| Problem requirements |
The lines to be copied are those below that contain "heading".

| Listed records |
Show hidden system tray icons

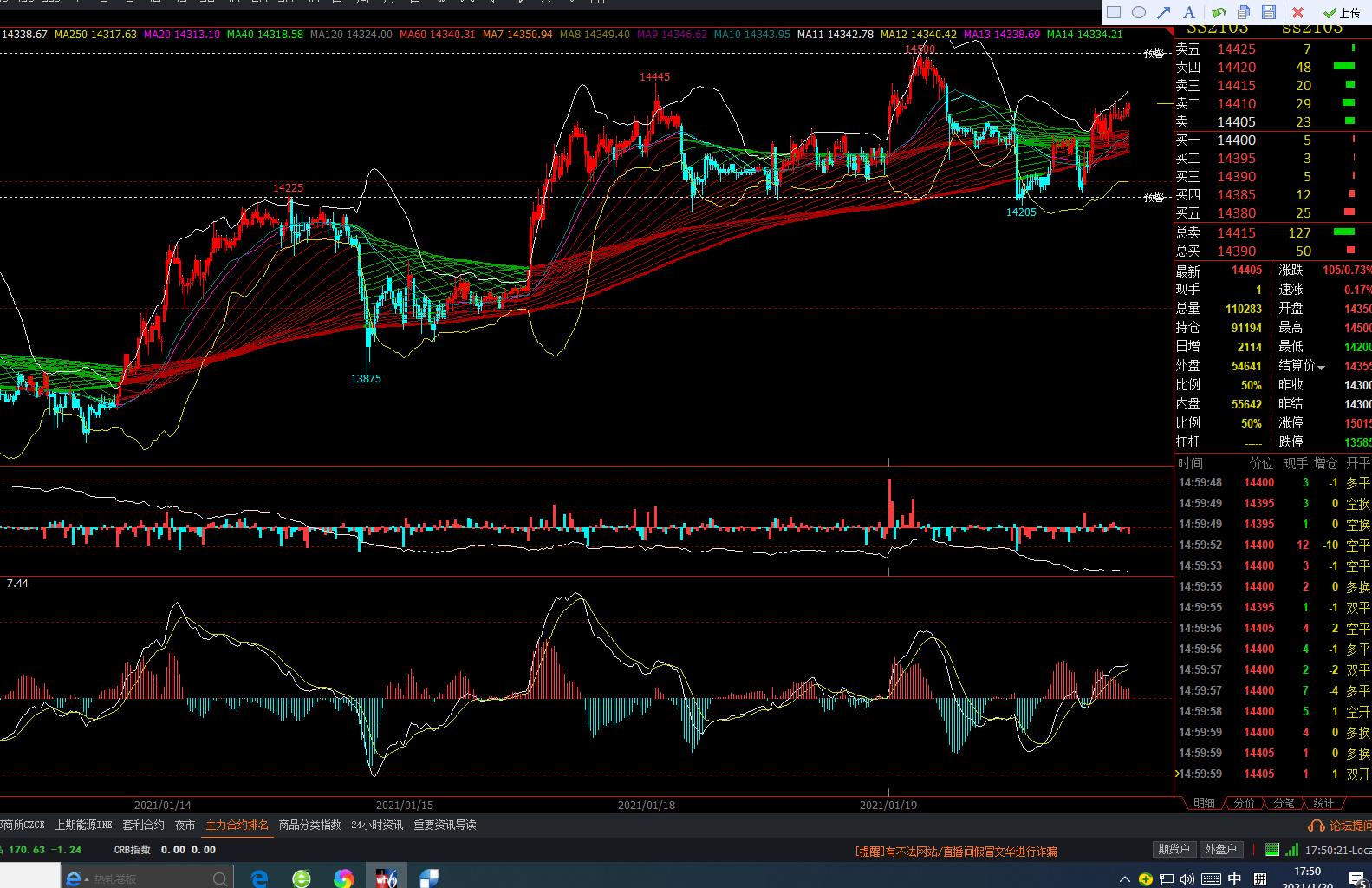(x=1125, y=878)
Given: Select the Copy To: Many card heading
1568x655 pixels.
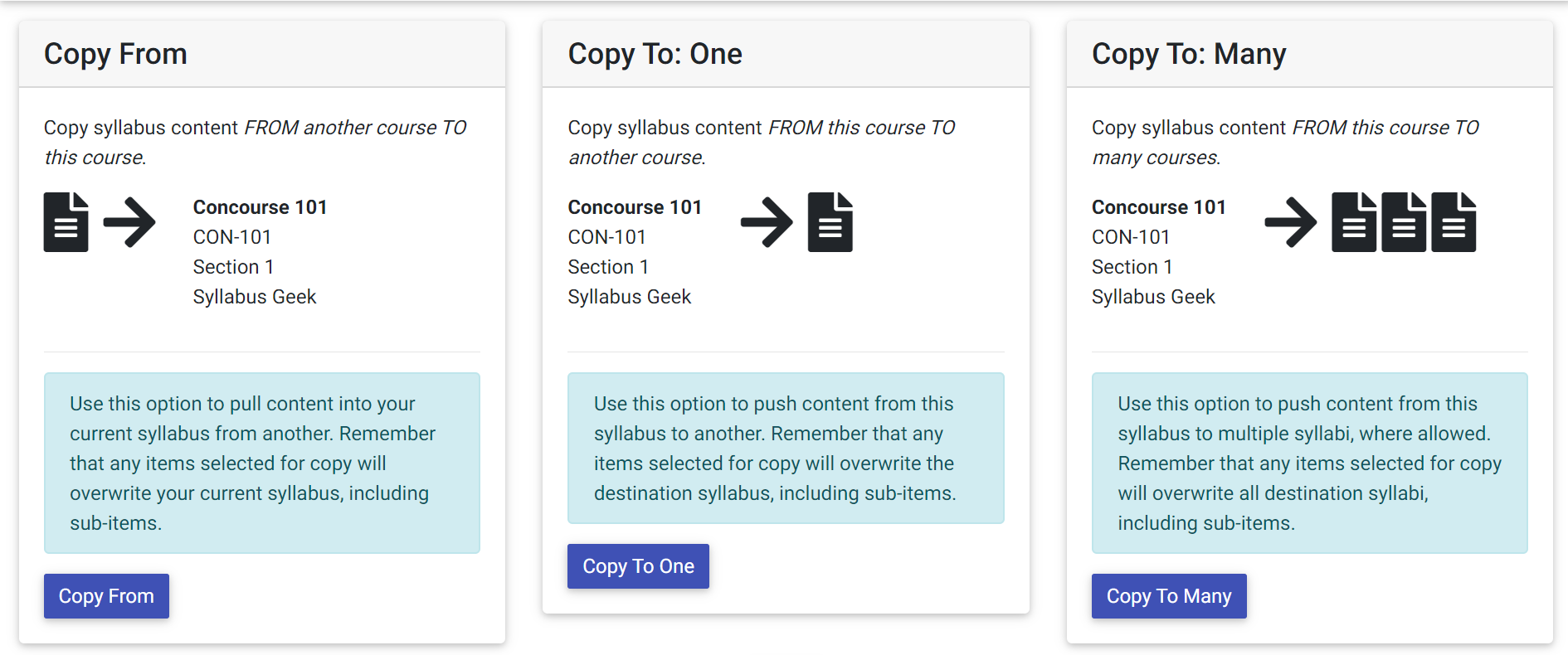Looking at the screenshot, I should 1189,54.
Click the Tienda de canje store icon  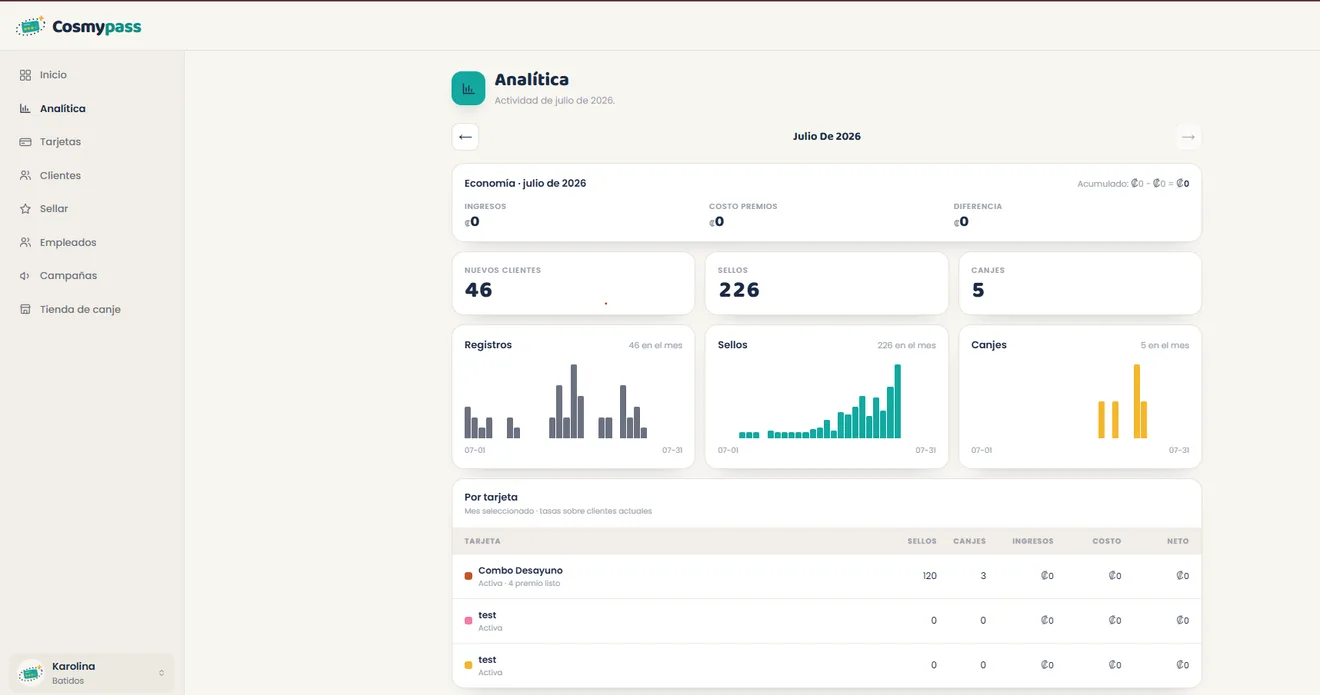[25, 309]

--

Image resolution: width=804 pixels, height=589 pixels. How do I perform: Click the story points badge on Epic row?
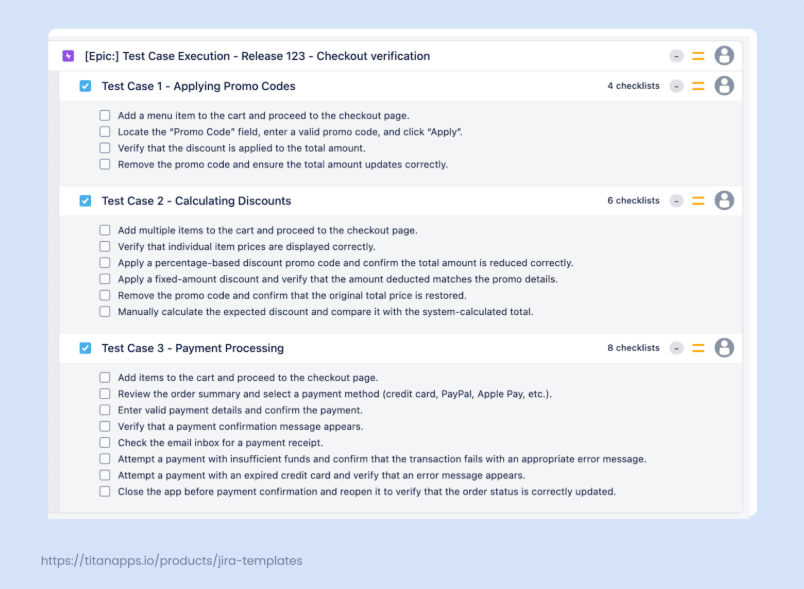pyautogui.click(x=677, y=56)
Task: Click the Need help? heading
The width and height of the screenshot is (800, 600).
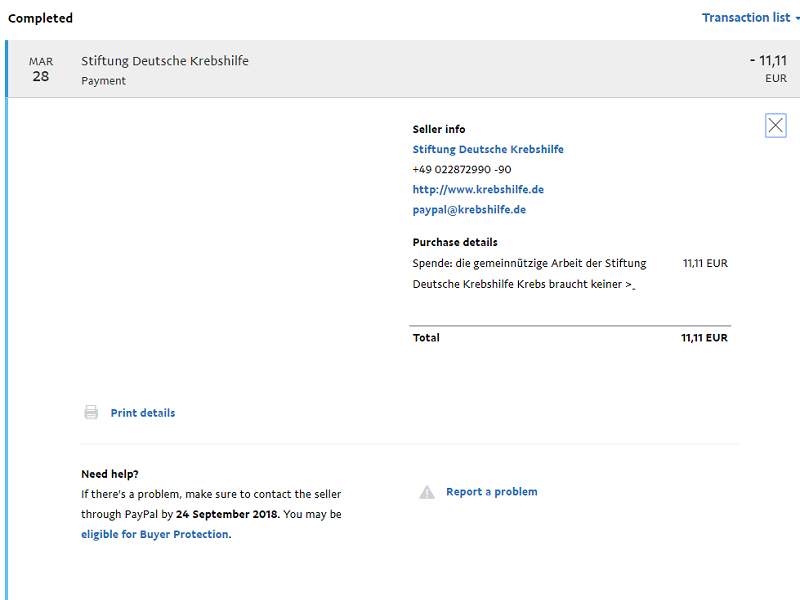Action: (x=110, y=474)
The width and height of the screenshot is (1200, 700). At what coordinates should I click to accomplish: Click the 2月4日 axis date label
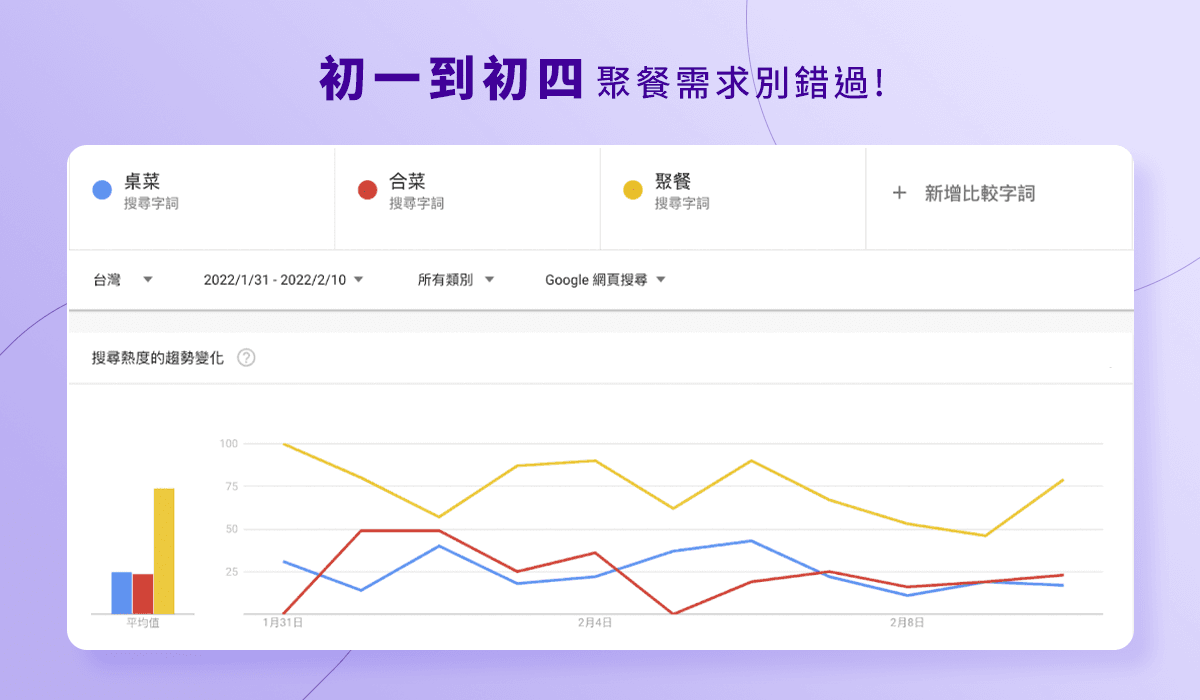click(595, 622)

...

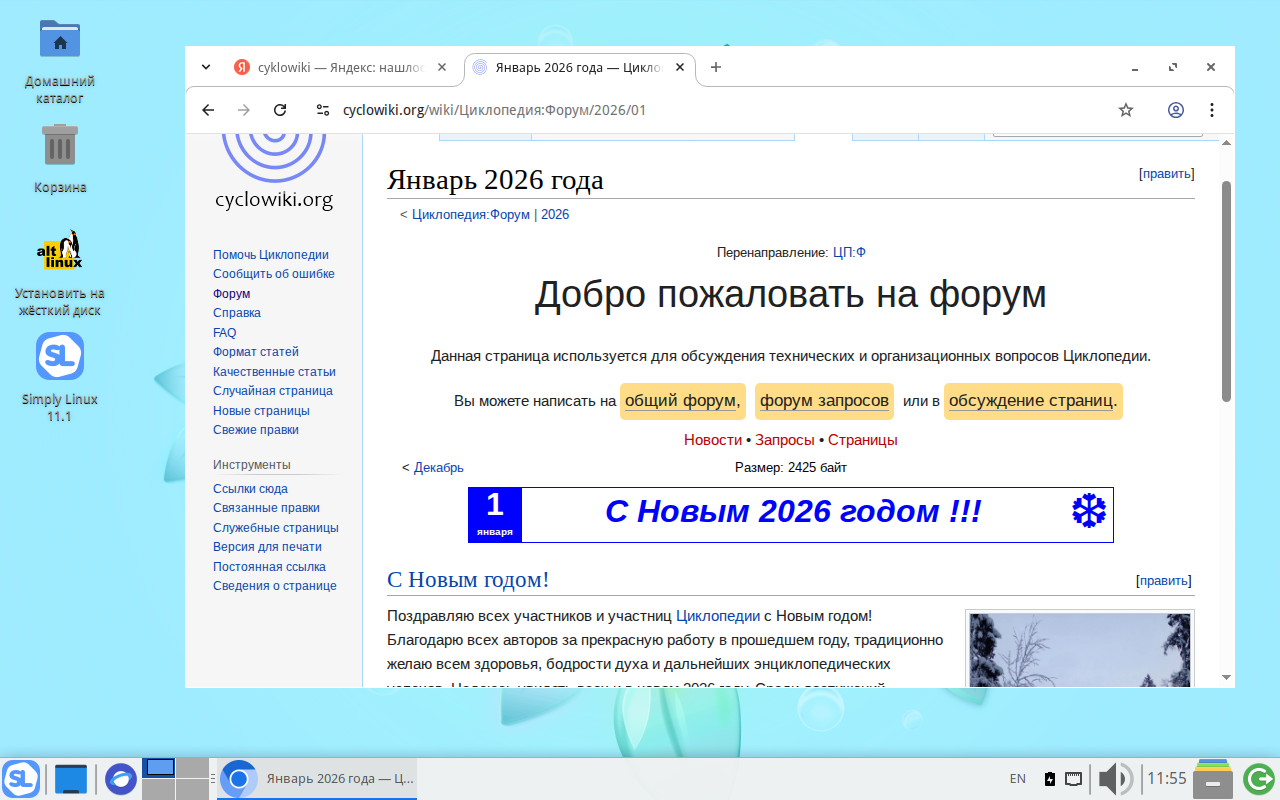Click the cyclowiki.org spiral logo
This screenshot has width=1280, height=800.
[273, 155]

| Answer to this problem |
Given: Select the Copy To: Many card heading
Task: Click the Need help? heading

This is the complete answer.